=== Entries provided ===
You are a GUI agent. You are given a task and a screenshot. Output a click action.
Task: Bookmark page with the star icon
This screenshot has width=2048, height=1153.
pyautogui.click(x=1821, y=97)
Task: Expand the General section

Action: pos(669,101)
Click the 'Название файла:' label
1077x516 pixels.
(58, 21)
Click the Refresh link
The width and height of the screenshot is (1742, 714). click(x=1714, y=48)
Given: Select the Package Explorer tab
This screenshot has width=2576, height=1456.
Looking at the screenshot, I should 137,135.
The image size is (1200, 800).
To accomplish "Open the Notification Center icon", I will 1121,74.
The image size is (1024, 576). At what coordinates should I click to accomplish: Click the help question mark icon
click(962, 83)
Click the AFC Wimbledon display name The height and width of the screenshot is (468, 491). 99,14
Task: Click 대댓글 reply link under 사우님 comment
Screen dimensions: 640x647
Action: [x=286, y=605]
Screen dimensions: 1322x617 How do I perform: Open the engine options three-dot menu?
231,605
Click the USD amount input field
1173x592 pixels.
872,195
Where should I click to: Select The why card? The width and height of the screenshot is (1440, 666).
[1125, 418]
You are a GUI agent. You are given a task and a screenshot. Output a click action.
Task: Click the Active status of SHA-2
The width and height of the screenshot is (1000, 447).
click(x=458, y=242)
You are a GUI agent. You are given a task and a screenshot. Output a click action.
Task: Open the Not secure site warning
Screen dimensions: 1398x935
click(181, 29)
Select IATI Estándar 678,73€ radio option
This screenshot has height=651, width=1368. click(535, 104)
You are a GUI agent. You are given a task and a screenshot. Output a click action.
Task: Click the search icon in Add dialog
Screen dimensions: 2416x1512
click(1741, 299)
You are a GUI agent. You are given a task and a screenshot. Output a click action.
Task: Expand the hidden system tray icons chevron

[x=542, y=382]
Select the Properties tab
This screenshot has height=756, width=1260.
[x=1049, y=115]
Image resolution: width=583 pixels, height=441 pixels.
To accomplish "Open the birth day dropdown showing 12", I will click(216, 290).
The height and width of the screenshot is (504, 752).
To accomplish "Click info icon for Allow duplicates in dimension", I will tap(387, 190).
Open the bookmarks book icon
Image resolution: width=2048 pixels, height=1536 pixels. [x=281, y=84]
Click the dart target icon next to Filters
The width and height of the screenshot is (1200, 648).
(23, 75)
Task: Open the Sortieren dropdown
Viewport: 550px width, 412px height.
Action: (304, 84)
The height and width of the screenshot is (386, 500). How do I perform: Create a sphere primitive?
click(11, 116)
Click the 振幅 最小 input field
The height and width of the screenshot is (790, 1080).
===
Task to complete
Switch every "Output a click action" in the records above to "Return a single click action" and reproduce all lines with nothing else altered.

Response
You are a GUI agent. You are given a task and a screenshot. Return a single click action.
Task: Bookmark page with the star icon
This screenshot has width=2048, height=1153.
pyautogui.click(x=1821, y=97)
Task: Expand the General section

Action: pos(669,101)
Click the 'Название файла:' label
1077x516 pixels.
(58, 21)
Click the Refresh link
The width and height of the screenshot is (1742, 714). click(x=1714, y=48)
Given: Select the Package Explorer tab
This screenshot has width=2576, height=1456.
Looking at the screenshot, I should 137,135.
The image size is (1200, 800).
To accomplish "Open the Notification Center icon", I will 1121,74.
The image size is (1024, 576). At what coordinates should I click to accomplish: Click the help question mark icon
click(962, 83)
Click the AFC Wimbledon display name The height and width of the screenshot is (468, 491). 99,14
Task: Click 대댓글 reply link under 사우님 comment
Screen dimensions: 640x647
Action: [x=286, y=605]
Screen dimensions: 1322x617 How do I perform: Open the engine options three-dot menu?
231,605
Click the USD amount input field
1173x592 pixels.
872,195
Where should I click to: Select The why card? The width and height of the screenshot is (1440, 666).
[1125, 418]
You are a GUI agent. You are given a task and a screenshot. Return a single click action.
Task: Click the Active status of SHA-2
The width and height of the screenshot is (1000, 447).
click(x=458, y=242)
You are a GUI agent. You are given a task and a screenshot. Return a single click action.
Task: Open the Not secure site warning
Screen dimensions: 1398x935
click(181, 29)
Select IATI Estándar 678,73€ radio option
This screenshot has height=651, width=1368. click(535, 104)
You are a GUI agent. You are given a task and a screenshot. Return a single click action.
Task: Click the search icon in Add dialog
Screen dimensions: 2416x1512
click(1741, 299)
You are a GUI agent. You are given a task and a screenshot. Return a single click action.
Task: Expand the hidden system tray icons chevron

[x=542, y=382]
Select the Properties tab
This screenshot has height=756, width=1260.
[x=1049, y=115]
Image resolution: width=583 pixels, height=441 pixels.
To accomplish "Open the birth day dropdown showing 12", I will click(216, 290).
The height and width of the screenshot is (504, 752).
To accomplish "Click info icon for Allow duplicates in dimension", I will tap(387, 190).
Open the bookmarks book icon
Image resolution: width=2048 pixels, height=1536 pixels. [x=281, y=84]
Click the dart target icon next to Filters
The width and height of the screenshot is (1200, 648).
(23, 75)
Task: Open the Sortieren dropdown
Viewport: 550px width, 412px height.
Action: (304, 84)
The height and width of the screenshot is (386, 500). How do I perform: Create a sphere primitive?
click(11, 116)
Click the 振幅 最小 input field
The height and width of the screenshot is (790, 1080).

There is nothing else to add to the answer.